Oder entscheiden Sie sich für Schweden, wo es kein einziges Bordell gibt und selbst in Stockholm gerade mal ein rundes Dutzend Prostituierte auf der Straße stehen? Wo Sie für Ihr Geschäft keine Anzeige schalten dürfen; wo Hotels den Verdacht auf Prostitution melden? Wo ein Mann, der für den Kauf einer Frau zur sexuellen Benutzung zahlt, erstens eine Strafe berappen muss und zweitens als Loser gilt? Wo der Markt also winzig ist und Sie zudem ständig mit einem Bein im Knast stehen, weil die Polizei alle, die mit diesem Geschäft zu tun haben, knallhart verfolgt?

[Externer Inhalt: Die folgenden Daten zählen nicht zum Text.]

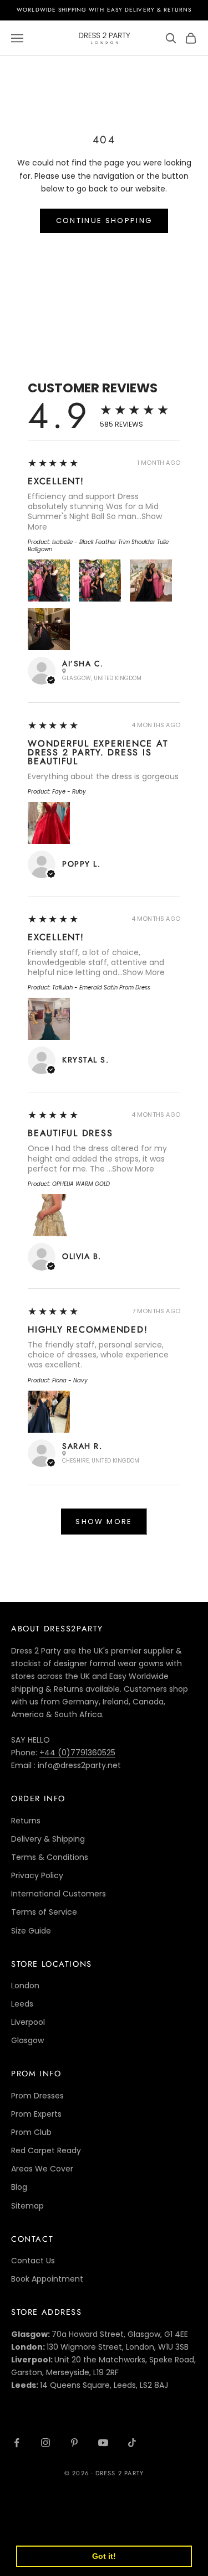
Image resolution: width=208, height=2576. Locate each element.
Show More (144, 972)
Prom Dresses (37, 2095)
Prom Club (31, 2132)
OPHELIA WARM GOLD (81, 1184)
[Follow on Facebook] (16, 2442)
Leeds (22, 2003)
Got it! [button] (104, 2556)
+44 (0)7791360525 (77, 1752)
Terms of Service (44, 1911)
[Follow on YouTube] (103, 2442)
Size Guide (31, 1930)
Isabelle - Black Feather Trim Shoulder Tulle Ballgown (98, 545)
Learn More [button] (40, 2527)
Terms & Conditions (49, 1857)
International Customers (58, 1893)
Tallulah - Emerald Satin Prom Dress (101, 987)
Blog (19, 2187)
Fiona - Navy (70, 1380)
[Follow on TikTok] (132, 2442)
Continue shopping (104, 220)
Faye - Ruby (69, 791)
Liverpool (28, 2022)
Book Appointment (47, 2278)
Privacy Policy (37, 1875)
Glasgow (27, 2040)
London (25, 1985)
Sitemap (27, 2205)
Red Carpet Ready (46, 2150)
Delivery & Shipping (48, 1838)
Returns (25, 1820)
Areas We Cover (42, 2168)
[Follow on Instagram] (45, 2442)
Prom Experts (36, 2113)
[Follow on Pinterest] (74, 2442)
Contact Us (33, 2260)
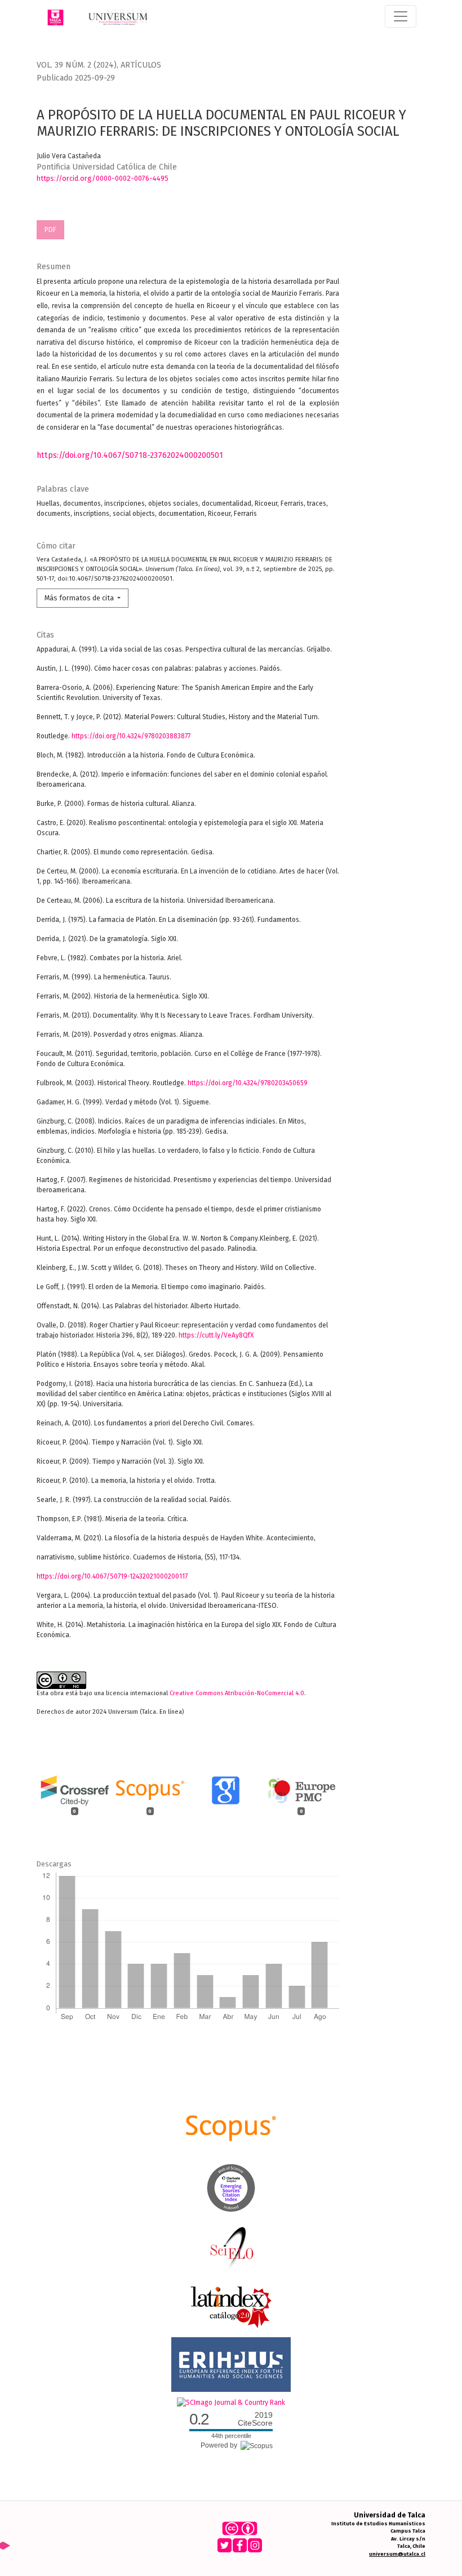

Alle – bis auf Ihre „Mädchen“. Denn die sind in Schweden völlig entkriminalisiert und haben nichts zu befürchten.

Vermutlich ist Ihre Entscheidung klar: Schweden kommt nicht in Frage. Zu wenig Profit, zu viele Probleme. Weil das so ist, ist laut Interpol der schwedische Markt für Menschenhandel heute „quasi tot“. Das Europäische Parlament hatte schon 2014 erklärt, das Schwedische Modell sei „der effizienteste Weg zur Bekämpfung des Frauenhandels“. Norwegen, Island, Frankreich, Irland und zuletzt Israel haben sich diesem Weg angeschlossen.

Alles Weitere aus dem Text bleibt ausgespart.